DOCUMENT SEGMENT:

For some sites its as easy as enabling the Safari Debug menu and then adjusting the User Agent to IE and some sites will work. (Doesn't hurt to try before installing another browser)


----------



## namenotfound (Apr 30, 2005)

OrwellLives said:


> Firefox doesn't allow the user to change font type or size either; we've run into that problem many times in the past. I'm not positive, but I think the same is true of Mozilla. As far as I know right now, only IE allows MSN communities to change font type, size, color, post graphics, photos, etc. Thanks for bearing with me; I know this is frustrating.
> Cyndy K.


What exactly do you mean by "doesn't allow the user to change font type or size"?

Last time I checked, it DOES!

View -> Text Size -> Increase/Decrease

Also, going into the preferences, you can change what font is used; that is, Arial, Times, etc.


----------



## John A (Feb 29, 2008)

namenotfound said:


> What exactly do you mean by "doesn't allow the user to change font type or size"?
> 
> Last time I checked, it DOES!
> 
> ...


Maybe I'm totally off here, but I assumed that the original poster is referring to some sort of WYSIWYG editor in his/her 'Windows community'. In most online forums that I visit, Safari doesn't support any WYSIWYG editor and is forced to use the plaintext input. However, if a forum doesn't provide just a plaintext input box, this could present problems when trying to format text, I would imagine.


----------



## namenotfound (Apr 30, 2005)

John A said:


> Maybe I'm totally off here, but I assumed that the original poster is referring to some sort of WYSIWYG editor in his/her 'Windows community'. In most online forums that I visit, Safari doesn't support any WYSIWYG editor and is forced to use the plaintext input. However, if a forum doesn't provide just a plaintext input box, this could present problems when trying to format text, I would imagine.


Ok, that makes sense. I really had no idea what OP was talking about, he was unclear.

Well in that case, couldn't he change the size manually? Depending on if his community supports BBCode, or HTML, he should be able to do it manually.

For example, I can use the "size" button on this site, OR I can do it manually.

[ SIZE="5"]Hello World[ /SIZE]


----------



## OrwellLives (Mar 8, 2007)

I'll try to be clearer. Communities on MSN allow members to use built-in HTML code to change font type, size, color, orientation (bold, italics, underline), add graphics like .jpg or .gif greetings. When you open a "post" or message window, all these options are available across the top of the window in Internet Explorer ONLY, not in any other browser that I know of. From what others have said, and what I see in Safari, they get only a plain window with the default font (Arial or Times New Roman, maybe, at about a size 8 or 10 at the most). Since most of our members are disabled and quite a few have eyesight problems, that tiny font is hard for them to see. I've tried copying and pasting from my e-mail program with html code but it defaults right back to the Safari default. The best I can do is type in all caps. I bought a MAC to avoid giving Bill Gates the satisfaction of trapping one more person, but now it looks like it's unavoidable; some of my programs can't be accessed any other way but through Windows. If Apple had been more honest up front about some things, I never would have bought the iMac. They claimed they'd move all my files and programs for me at time of purchase; they didn't move one. They said everything I had would be compatible, but so far at least three of my favorite applications are not. And the "easier to use right out of the box" MAC is a joke. Maybe if you're a computer whiz; I'm not, and they assume way too much.

GIVEN EXERCISE 1:
Render the records starting at the line that contains "This screenshot has" and ending at the line that contains "(x=137, y=202)" as a two-column CSV with the columns "request" and "answer". Each request gets one row, with its text and its answer each in a single quoted field and line breaks replaced by spaces. Leave the pictures out.

MATERIAL SUPPLIED:
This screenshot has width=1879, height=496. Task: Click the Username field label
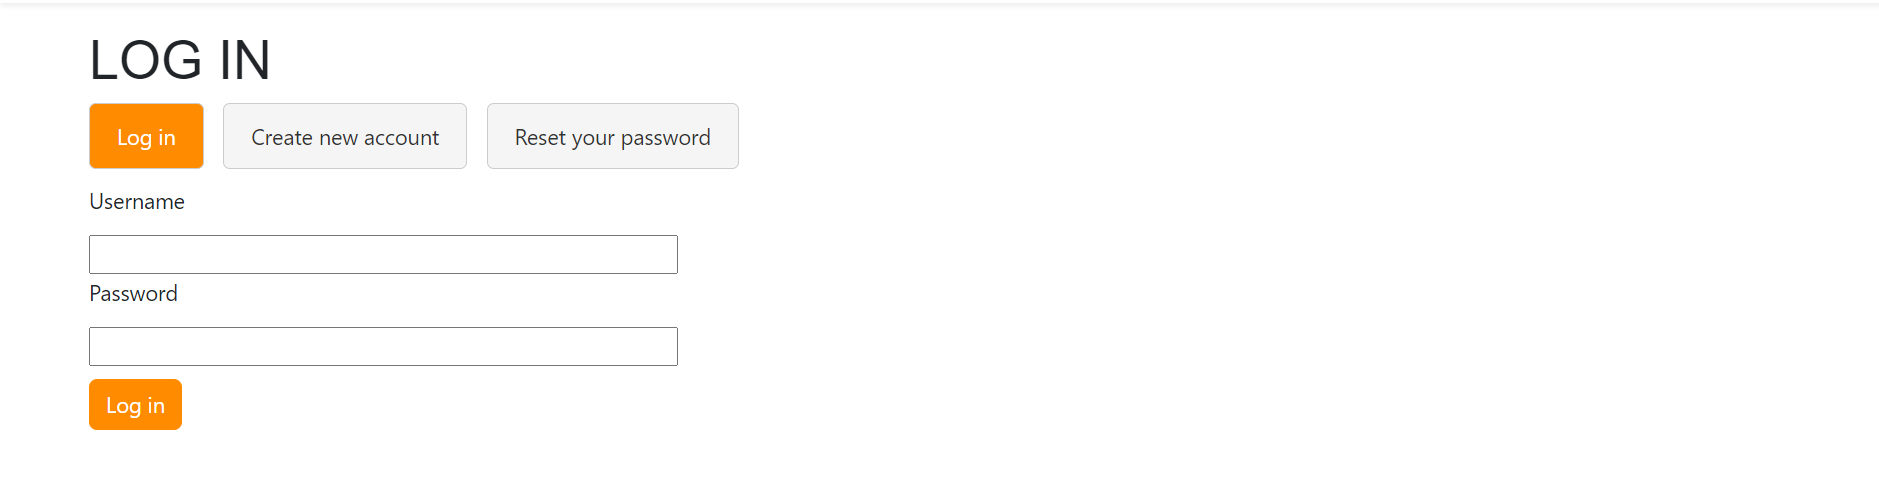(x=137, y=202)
---
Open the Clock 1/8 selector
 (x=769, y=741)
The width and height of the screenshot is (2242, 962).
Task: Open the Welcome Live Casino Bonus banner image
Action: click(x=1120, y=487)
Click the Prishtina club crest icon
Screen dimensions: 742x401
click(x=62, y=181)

GIVEN EXERCISE 2:
From the forum thread about browser font settings, set down the passage starting at "Ok, that makes" and ending at "to do it manually." word for word.

RIGHT ANSWER 1:
request,answer
"This screenshot has width=1879, height=496. Task: Click the Username field label","(x=137, y=202)"

RIGHT ANSWER 2:
Ok, that makes sense. I really had no idea what OP was talking about, he was unclear.

Well in that case, couldn't he change the size manually? Depending on if his community supports BBCode, or HTML, he should be able to do it manually.